--- Task description ---
In the listing below, give the stretch from the line containing "coordinates (564, 536)." through the line containing "phone-prefix: (703) 695- is" again, replacing "Image resolution" with "Screenshot size" and leaving everything else unchanged.

--- Information supplied ---
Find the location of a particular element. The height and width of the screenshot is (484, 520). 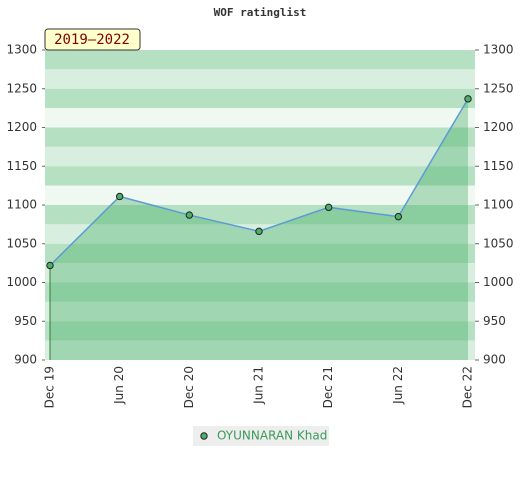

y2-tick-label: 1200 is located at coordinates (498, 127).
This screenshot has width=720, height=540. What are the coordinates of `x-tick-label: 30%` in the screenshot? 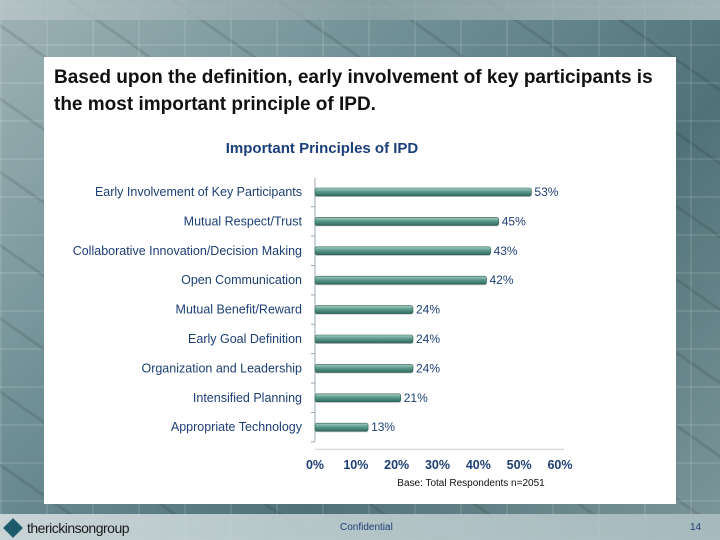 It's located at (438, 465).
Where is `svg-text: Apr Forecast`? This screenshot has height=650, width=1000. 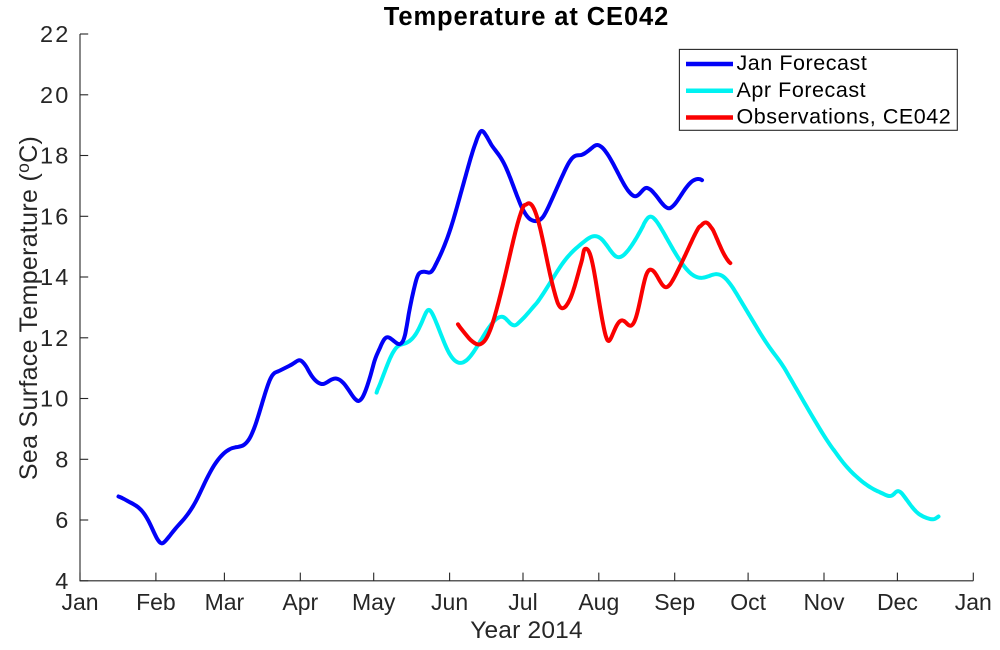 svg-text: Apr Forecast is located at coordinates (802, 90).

...

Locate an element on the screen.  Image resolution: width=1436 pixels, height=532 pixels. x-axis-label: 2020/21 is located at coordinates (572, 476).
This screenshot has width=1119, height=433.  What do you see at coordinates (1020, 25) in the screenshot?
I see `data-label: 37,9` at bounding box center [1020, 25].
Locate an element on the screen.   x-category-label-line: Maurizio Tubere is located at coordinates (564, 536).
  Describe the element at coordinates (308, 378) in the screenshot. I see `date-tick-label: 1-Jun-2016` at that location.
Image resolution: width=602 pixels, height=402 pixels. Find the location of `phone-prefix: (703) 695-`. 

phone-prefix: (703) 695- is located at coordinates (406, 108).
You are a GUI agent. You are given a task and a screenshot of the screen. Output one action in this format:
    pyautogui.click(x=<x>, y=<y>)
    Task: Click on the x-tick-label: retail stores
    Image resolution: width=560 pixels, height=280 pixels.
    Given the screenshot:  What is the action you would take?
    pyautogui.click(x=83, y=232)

--- Answer to this exercise ---
Locate an element on the screen.   x-category-label-line: Maurizio Tubere is located at coordinates (564, 536).
  Describe the element at coordinates (308, 378) in the screenshot. I see `date-tick-label: 1-Jun-2016` at that location.
Screenshot size: width=602 pixels, height=402 pixels. Find the location of `phone-prefix: (703) 695-`. 

phone-prefix: (703) 695- is located at coordinates (406, 108).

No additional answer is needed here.